## begin PROVIDED PASSAGE

He observes, refering to the period after the introduction of baronies
by writ which supported a title: " the ancient Baronies..." [ie by
tenure] "...were now become, in common language, to be a twofold;
either such as were Legally Barones and honorary and supported the
title of Baron in the ancient possessors their heirs and
successors,..." [ie the Parliamentary baronies by writ if the baron
also held a territorial honor] "...or such as were now but *abusively
called baronies* by reason of the ancient application of that word to
them (and were in truth, estimable as Knights Fees only, which were not
honorary baronies" (Selden, 715). My emphasis.

Derek Howard
g***@gmilne.demon.co.uk
2006-02-26 12:36:35 UTC
Permalink
Your statement that 'the term baron is used in the document as a
generic term applying to chief tenants' is incorrect. Clause 14 of
Magna Carta states:

'And also to have the common council of the kingdom, to assess and aid,
otherwise than in the three cases aforesaid: and for the assessing of
scutages, we will cause to be summoned the Archbishops, Bishops,
Abbots, Earls, and great Barons, individually, by our letters.- And
besides, we will cause to be summoned in general by our Sheriffs and
Bailiffs, all those who hold of us in chief, at a certain day, that is
to say at the distance of forty days, (before their meeting,) at the
least, and to a certain place; and in all the letters of summons, we
will express the cause of the summons: and the summons being thus
made, the business shall proceed on the day appointed, according to the
counsel of those who shall be present, although all who had been
summoned have not come.'

Thus there was a clear and established distinction (see below) between
the great barons (those who held in baroniam) and other tenants in
chief holding of the king 'as of his crown'. These other tenants in
chief were sometimes referred to as lesser barons but the lesser barons
never bore the title of baron.

## end PROVIDED PASSAGE
## begin LISTED ENTRIES

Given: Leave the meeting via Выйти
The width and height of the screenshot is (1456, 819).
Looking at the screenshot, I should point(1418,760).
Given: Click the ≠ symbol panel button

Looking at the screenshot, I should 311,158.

## end LISTED ENTRIES
## begin LISTED ENTRIES

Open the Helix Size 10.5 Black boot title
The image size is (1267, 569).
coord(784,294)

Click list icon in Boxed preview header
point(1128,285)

## end LISTED ENTRIES

▶ **WORK INSTRUCTIONS**
a - In the passage on baronies, how long before the meeting must those who hold of the king in chief be summoned?
b - In the records, replace "symbol" with "sign", beginning at the line that has "Given: Leave the meeting via Выйти" and stopping after the line that has "Looking at the screenshot, I should 311,158.". Leave everything else unchanged.
The passage on baronies and the records have no connection to each other.

▶ **SET OF ANSWERS**
a - At least forty days before the meeting.

b -
Given: Leave the meeting via Выйти
The width and height of the screenshot is (1456, 819).
Looking at the screenshot, I should point(1418,760).
Given: Click the ≠ sign panel button

Looking at the screenshot, I should 311,158.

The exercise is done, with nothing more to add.